Aumento de casos de dengue e chikungunya gera alerta epidemiológico no RS
O Centro Estadual de Vigilância em Saúde (Cevs) do Rio Grande do Sul emitiu um alerta epidemiológico devido ao aumento de casos de dengue
O Centro Estadual de Vigilância em Saúde (Cevs) do Rio Grande do Sul emitiu um alerta epidemiológico devido ao aumento de casos de dengue e chikungunya no estado. Este alerta visa reforçar as medidas de vigilância epidemiológica nos serviços de saúde, especialmente após a confirmação de novos casos autóctones dessas doenças.
Recentemente, foi confirmado um caso autóctone de dengue do sorotipo 3 em Ijuí, na região noroeste do estado. Este sorotipo é uma das quatro categorias de dengue em circulação no Brasil, e seus sintomas incluem febre alta, dor atrás dos olhos, dores no corpo, manchas avermelhadas na pele, coceira, náuseas e dores musculares e articulares. A detecção deste sorotipo em diferentes regiões do estado acende um alerta para a possibilidade de propagação do vírus.
Quais são os desafios enfrentados com a dengue tipo 3?
A dengue tipo 3, assim como os outros sorotipos, apresenta sintomas semelhantes, mas a presença de um novo sorotipo em uma região pode indicar uma possível disseminação do vírus. Anteriormente, o sorotipo 3 foi detectado em um caso importado em Porto Alegre e, posteriormente, em casos autóctones em Sapucaia do Sul. Agora, a confirmação em Ijuí sugere que o vírus pode estar se espalhando por todo o estado, exigindo maior atenção das autoridades de saúde.
Casos de Chikungunya: Uma preocupação adicional
Além da dengue, o Rio Grande do Sul também enfrenta um aumento nos casos de chikungunya. Até o momento, foram confirmados três casos autóctones em Salvador das Missões, todos em homens com idades entre 58 e 79 anos. A chikungunya, transmitida pelo mesmo mosquito vetor da dengue, o Aedes aegypti, apresenta sintomas como febre alta, dores intensas nas articulações, dor de cabeça e erupções cutâneas.
Em Carazinho, um alerta epidemiológico foi emitido após a confirmação de 56 casos de chikungunya. A presença do Aedes aegypti e o aumento significativo dos casos confirmados reforçam a necessidade de intensificar as ações de controle vetorial e a sensibilização da rede assistencial para a identificação e notificação imediata de casos suspeitos.
Como a população pode se proteger?
A Secretaria de Saúde do Rio Grande do Sul preparou uma lista de orientações para a população, visando a prevenção e controle das doenças transmitidas pelo Aedes aegypti. As principais recomendações incluem:
- Eliminar focos de proliferação do mosquito em residências e locais de trabalho, como água parada em recipientes.
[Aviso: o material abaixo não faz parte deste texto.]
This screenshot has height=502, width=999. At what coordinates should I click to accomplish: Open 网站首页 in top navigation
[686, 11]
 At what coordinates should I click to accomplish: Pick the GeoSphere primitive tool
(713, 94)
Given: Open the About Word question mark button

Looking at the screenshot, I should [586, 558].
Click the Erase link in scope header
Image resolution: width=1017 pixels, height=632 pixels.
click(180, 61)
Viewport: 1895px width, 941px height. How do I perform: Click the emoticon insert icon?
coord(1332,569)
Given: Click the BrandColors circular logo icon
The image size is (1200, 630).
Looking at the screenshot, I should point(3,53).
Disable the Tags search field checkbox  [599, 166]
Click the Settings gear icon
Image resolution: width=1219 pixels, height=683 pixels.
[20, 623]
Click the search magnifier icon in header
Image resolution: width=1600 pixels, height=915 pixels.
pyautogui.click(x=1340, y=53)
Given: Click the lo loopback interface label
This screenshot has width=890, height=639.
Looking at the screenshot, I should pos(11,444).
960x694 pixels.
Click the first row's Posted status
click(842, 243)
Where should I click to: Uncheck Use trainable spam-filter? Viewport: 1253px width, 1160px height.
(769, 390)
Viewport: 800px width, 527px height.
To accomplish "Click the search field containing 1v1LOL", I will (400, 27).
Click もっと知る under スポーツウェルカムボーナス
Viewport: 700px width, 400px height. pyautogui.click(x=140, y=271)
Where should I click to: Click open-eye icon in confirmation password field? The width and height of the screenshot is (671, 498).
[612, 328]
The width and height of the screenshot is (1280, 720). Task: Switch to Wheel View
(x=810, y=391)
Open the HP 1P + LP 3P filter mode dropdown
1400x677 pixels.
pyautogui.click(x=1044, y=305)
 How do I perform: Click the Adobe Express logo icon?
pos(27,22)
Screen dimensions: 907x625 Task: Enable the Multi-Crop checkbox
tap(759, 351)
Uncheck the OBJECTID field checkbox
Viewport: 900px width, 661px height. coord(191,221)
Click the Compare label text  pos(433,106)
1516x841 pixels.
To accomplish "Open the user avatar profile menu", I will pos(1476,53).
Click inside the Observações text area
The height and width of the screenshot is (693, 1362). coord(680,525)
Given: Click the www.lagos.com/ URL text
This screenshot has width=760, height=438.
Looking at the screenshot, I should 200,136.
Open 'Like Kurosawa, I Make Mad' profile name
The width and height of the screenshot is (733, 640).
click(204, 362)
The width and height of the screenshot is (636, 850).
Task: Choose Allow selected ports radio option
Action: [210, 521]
- Buscar atendimento médico em caso de sintomas suspeitos de dengue ou chikungunya, evitando a automedicação.
- Utilizar medidas de proteção individual, como repelentes, roupas de manga comprida e mosquiteiros, além de medidas coletivas, como inseticidas e telas em janelas e portas.
Essas ações são essenciais para reduzir a incidência de casos e proteger a saúde da população. A colaboração de todos é fundamental para o controle eficaz dessas doenças, minimizando o impacto na saúde pública do estado.